## Given data
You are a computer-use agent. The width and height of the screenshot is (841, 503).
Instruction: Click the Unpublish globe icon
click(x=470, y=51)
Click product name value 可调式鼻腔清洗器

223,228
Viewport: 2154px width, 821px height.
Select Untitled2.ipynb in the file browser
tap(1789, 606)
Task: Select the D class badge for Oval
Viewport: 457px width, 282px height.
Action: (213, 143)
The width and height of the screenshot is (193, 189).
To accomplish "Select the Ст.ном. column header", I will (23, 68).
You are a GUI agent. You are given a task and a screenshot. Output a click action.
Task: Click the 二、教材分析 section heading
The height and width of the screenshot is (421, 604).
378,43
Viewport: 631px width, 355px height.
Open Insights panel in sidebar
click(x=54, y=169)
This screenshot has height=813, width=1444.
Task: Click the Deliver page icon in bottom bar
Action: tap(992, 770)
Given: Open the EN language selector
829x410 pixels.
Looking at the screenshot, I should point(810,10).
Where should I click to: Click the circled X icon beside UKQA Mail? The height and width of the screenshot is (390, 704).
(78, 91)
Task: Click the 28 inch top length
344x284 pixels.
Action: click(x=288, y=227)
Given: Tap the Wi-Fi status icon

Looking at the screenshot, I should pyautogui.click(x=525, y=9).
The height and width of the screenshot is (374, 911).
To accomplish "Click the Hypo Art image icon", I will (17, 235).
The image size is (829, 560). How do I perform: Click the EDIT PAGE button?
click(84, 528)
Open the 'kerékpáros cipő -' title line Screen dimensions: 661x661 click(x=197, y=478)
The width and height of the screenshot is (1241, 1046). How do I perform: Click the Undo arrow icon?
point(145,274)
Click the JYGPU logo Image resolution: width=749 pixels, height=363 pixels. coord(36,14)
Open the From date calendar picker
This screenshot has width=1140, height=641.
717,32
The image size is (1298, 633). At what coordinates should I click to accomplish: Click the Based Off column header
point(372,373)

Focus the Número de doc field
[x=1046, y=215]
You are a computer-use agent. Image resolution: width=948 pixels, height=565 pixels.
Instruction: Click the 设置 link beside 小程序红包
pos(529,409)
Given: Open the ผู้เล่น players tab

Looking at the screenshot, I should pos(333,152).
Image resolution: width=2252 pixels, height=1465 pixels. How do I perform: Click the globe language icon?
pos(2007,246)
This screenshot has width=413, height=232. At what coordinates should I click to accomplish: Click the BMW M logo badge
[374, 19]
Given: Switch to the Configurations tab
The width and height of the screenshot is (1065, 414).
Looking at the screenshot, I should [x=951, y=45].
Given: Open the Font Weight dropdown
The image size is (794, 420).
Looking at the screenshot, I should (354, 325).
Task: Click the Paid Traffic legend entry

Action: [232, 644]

## What is required
Copy out every one of the lines above word for word, with nothing changed.

## Task output
You are a computer-use agent. The width and height of the screenshot is (841, 503).
Instruction: Click the Unpublish globe icon
click(x=470, y=51)
Click product name value 可调式鼻腔清洗器

223,228
Viewport: 2154px width, 821px height.
Select Untitled2.ipynb in the file browser
tap(1789, 606)
Task: Select the D class badge for Oval
Viewport: 457px width, 282px height.
Action: (213, 143)
The width and height of the screenshot is (193, 189).
To accomplish "Select the Ст.ном. column header", I will (23, 68).
You are a GUI agent. You are given a task and a screenshot. Output a click action.
Task: Click the 二、教材分析 section heading
The height and width of the screenshot is (421, 604).
378,43
Viewport: 631px width, 355px height.
Open Insights panel in sidebar
click(x=54, y=169)
This screenshot has height=813, width=1444.
Task: Click the Deliver page icon in bottom bar
Action: tap(992, 770)
Given: Open the EN language selector
829x410 pixels.
Looking at the screenshot, I should point(810,10).
Where should I click to: Click the circled X icon beside UKQA Mail? The height and width of the screenshot is (390, 704).
(78, 91)
Task: Click the 28 inch top length
344x284 pixels.
Action: click(x=288, y=227)
Given: Tap the Wi-Fi status icon

Looking at the screenshot, I should pyautogui.click(x=525, y=9).
The height and width of the screenshot is (374, 911).
To accomplish "Click the Hypo Art image icon", I will (17, 235).
The image size is (829, 560). How do I perform: Click the EDIT PAGE button?
click(84, 528)
Open the 'kerékpáros cipő -' title line Screen dimensions: 661x661 click(x=197, y=478)
The width and height of the screenshot is (1241, 1046). How do I perform: Click the Undo arrow icon?
point(145,274)
Click the JYGPU logo Image resolution: width=749 pixels, height=363 pixels. coord(36,14)
Open the From date calendar picker
This screenshot has width=1140, height=641.
717,32
The image size is (1298, 633). At what coordinates should I click to accomplish: Click the Based Off column header
point(372,373)

Focus the Número de doc field
[x=1046, y=215]
You are a computer-use agent. Image resolution: width=948 pixels, height=565 pixels.
Instruction: Click the 设置 link beside 小程序红包
pos(529,409)
Given: Open the ผู้เล่น players tab

Looking at the screenshot, I should pos(333,152).
Image resolution: width=2252 pixels, height=1465 pixels. How do I perform: Click the globe language icon?
pos(2007,246)
This screenshot has width=413, height=232. At what coordinates should I click to accomplish: Click the BMW M logo badge
[374, 19]
Given: Switch to the Configurations tab
The width and height of the screenshot is (1065, 414).
Looking at the screenshot, I should [x=951, y=45].
Given: Open the Font Weight dropdown
The image size is (794, 420).
Looking at the screenshot, I should (354, 325).
Task: Click the Paid Traffic legend entry

Action: [232, 644]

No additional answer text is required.